Porsche-O-Phile 03-06-2007 03:45 PM

He may have been testing security measures for something more sinister, but he may also have just been a wacko.

Nostril Cheese 03-06-2007 03:49 PM

just a dumbass if you ask me..

seriously. The thought process alone with going to an airport with something like that SHOVED UP YOUR ASS. He deserves all the harrasment he gets.

the 03-06-2007 03:52 PM

Shows how far our freedoms have been abridged, a middle eastern man can't even walk through an airport xray machine with a magnet-wrapped-in-coiled-wire device in his rectum anymore without drawing suspicion. Sheesh.

Joeaksa 03-06-2007 03:56 PM

Quote:

Originally posted by the
Shows how far our freedoms have been abridged, a middle eastern man can't even walk through an airport xray machine with a magnet-wrapped-in-coiled-wire device in his rectum anymore without drawing suspicion. Sheesh.
What is worse is that the idiots let his bags continue on the plane without him, which is kinda against the rules. His bags should have been removed and traveled on the same plane with him, especially as he was under investigation.

Moses 03-06-2007 04:04 PM

Re: fun with LAX security
 
Quote:

Originally posted by mikester
... airport security agents initially considered the odd assortment of objects in al-Maliki's rectum alarming...
He would have sailed through SFO.

Porsche-O-Phile 03-06-2007 04:05 PM

Only if the objects were gerbils.

artplumber 03-06-2007 06:11 PM

Don't you guys know? This is the optional upgrade after tin-foil hat, allowing for dual protection from either end...

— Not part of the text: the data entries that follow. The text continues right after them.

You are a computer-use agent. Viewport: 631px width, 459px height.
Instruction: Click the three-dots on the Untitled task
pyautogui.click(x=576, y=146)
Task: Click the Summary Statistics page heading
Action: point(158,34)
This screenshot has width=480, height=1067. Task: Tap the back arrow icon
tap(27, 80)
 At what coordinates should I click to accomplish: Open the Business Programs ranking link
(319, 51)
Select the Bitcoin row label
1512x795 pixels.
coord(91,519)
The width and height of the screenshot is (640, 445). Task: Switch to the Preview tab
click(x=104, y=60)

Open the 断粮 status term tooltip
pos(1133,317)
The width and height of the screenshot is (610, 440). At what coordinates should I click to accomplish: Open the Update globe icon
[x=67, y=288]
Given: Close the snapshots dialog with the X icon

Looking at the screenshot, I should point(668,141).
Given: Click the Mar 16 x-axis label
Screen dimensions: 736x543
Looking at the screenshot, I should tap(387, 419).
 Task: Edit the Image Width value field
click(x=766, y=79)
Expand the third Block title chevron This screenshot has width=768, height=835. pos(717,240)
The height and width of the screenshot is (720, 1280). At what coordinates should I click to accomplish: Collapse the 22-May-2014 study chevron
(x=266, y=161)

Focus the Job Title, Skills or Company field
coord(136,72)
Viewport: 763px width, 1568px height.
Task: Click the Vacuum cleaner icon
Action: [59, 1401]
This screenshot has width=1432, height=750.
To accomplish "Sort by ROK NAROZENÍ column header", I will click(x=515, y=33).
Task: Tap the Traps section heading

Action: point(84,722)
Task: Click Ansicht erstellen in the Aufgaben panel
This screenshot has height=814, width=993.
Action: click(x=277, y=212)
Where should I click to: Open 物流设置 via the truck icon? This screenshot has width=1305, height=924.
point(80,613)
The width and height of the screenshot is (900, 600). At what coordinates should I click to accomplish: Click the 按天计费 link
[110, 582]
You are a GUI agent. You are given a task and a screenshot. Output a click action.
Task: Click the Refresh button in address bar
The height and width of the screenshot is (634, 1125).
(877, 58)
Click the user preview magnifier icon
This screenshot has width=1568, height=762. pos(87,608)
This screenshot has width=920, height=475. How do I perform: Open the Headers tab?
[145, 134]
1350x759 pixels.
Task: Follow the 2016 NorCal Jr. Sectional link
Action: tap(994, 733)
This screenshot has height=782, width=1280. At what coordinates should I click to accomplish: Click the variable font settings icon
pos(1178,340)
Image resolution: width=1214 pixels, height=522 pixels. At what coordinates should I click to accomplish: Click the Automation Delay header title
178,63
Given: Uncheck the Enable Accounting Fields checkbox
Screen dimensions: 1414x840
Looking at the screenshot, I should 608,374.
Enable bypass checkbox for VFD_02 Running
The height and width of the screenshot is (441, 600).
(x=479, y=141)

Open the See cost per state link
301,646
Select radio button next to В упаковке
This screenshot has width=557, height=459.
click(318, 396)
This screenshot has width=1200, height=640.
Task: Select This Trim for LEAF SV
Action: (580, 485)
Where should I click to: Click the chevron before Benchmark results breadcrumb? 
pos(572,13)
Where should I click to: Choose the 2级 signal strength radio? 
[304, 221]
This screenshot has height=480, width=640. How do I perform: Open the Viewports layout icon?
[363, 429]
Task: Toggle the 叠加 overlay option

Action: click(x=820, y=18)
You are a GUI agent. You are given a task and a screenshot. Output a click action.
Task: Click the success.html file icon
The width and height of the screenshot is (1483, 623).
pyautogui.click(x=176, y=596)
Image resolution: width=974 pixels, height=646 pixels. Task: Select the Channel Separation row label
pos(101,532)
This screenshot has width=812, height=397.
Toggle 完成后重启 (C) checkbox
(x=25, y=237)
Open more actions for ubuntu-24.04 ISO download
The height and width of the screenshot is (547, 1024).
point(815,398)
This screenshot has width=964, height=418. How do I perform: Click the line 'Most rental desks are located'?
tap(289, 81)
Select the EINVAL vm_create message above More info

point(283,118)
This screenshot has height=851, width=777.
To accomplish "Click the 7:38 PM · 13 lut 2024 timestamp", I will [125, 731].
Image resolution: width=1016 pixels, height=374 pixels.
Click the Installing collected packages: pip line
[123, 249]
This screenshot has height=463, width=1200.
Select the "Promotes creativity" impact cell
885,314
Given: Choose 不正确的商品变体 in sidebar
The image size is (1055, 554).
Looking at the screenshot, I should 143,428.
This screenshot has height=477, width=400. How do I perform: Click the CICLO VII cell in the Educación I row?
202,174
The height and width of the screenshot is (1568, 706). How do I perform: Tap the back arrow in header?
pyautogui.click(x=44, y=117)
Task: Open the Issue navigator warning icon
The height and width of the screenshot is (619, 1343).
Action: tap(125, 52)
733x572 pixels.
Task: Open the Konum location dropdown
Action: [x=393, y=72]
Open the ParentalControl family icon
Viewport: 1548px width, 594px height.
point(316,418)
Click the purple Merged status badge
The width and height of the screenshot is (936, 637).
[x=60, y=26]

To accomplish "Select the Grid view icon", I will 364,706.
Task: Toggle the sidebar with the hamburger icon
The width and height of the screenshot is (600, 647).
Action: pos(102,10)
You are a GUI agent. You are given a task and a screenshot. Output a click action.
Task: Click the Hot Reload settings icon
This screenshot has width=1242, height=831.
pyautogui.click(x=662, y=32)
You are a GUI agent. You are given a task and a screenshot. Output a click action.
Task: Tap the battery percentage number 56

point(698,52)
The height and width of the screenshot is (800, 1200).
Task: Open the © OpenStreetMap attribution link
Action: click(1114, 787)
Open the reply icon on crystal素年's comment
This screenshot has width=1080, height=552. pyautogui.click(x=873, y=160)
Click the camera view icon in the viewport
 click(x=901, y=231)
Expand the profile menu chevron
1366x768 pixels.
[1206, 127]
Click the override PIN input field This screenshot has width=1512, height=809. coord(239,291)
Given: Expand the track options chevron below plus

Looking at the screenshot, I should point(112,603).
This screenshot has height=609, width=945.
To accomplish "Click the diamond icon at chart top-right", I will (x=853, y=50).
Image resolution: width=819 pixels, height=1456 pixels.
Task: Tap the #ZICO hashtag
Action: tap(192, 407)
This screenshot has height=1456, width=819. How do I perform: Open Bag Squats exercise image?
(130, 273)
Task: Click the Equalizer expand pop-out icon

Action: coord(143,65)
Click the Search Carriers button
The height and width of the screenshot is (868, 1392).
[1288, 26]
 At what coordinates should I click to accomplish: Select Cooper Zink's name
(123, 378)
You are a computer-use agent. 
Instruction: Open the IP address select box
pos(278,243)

widgeon13 03-07-2007 03:07 AM

Quote:

Originally posted by artplumber
Don't you guys know? This is the optional upgrade after tin-foil hat, allowing for dual protection from either end...
i agree, he is actually a good friend of Tom Cruise and trying out some new scientology stuff so he can give Tom some anal feedback.

Jeff Higgins 03-07-2007 03:17 AM

Magnetic gerbils? For their "therapeutic properties"?

red-beard 03-07-2007 02:43 PM

http://www.planearium2.de/bilder/wal...winks-1024.jpg

Zeke 03-07-2007 04:13 PM

Quote:

Originally posted by the
Shows how far our freedoms have been abridged, a middle eastern man can't even walk through an airport xray machine with a magnet-wrapped-in-coiled-wire device in his rectum anymore without drawing suspicion. Sheesh.
And there's a problem with that? I'm not sure I want to share my next flight with someone wired up the ass.

Jeff Higgins 03-07-2007 06:32 PM

Quote:

Originally posted by milt
And there's a problem with that? I'm not sure I want to share my next flight with someone wired up the ass.
Maybe if I could bring aboard a big-ass capacitor...

HardDrive 03-07-2007 06:38 PM

Ok, I nearly shot milk out my nose readying this post. LMAO!

red-beard 03-09-2007 12:10 AM

Jeff, are you oscillating?

oldE 03-09-2007 03:38 AM

Magnet + Coil of wire = ability to produce an electric current.
Presence of a flammable gas (especially after eating airline food and reduced cabin pressure).

Sounds like the airport authorities caught up with a potential @ss-gas flamethrower!

I don't think I'd want to be anywhere near this guy regardless of what he was.

Les

Porsche-O-Phile 03-09-2007 06:28 AM

He was from Jersey. I think that 'splains a lot.

Isabo 03-10-2007 10:43 PM

http://img218.imageshack.us/img218/9240/i1og6.jpg

Brian 162 03-11-2007 12:44 PM

I flew from Toronto to Vancouver on Feb. 22. There was a problem with the emergency door (stuck closed?). Rows 12 to 18 ( I was in 16) had to de-plane. They stuck us on another plane and away we went. There was NO way they took our luggage off the plane. When I got to Vancouver the luggage from my original flight was in the carousel. Lo and behold my luggage was also there.

competentone 03-11-2007 02:14 PM

Re: fun with LAX security
 
Quote:

Originally posted by mikester
Al-Maliki told investigators the objects have therapeutic properties, and that he had forgotten to remove them before reaching the security checkpoint. They were described as a magnet wrapped with a piece of gum in a napkin and then coiled with wire; and some kind of round, polished stone.

Gosh, doesn't airport security understand anything about middle-eastern prostate therapy treatments?!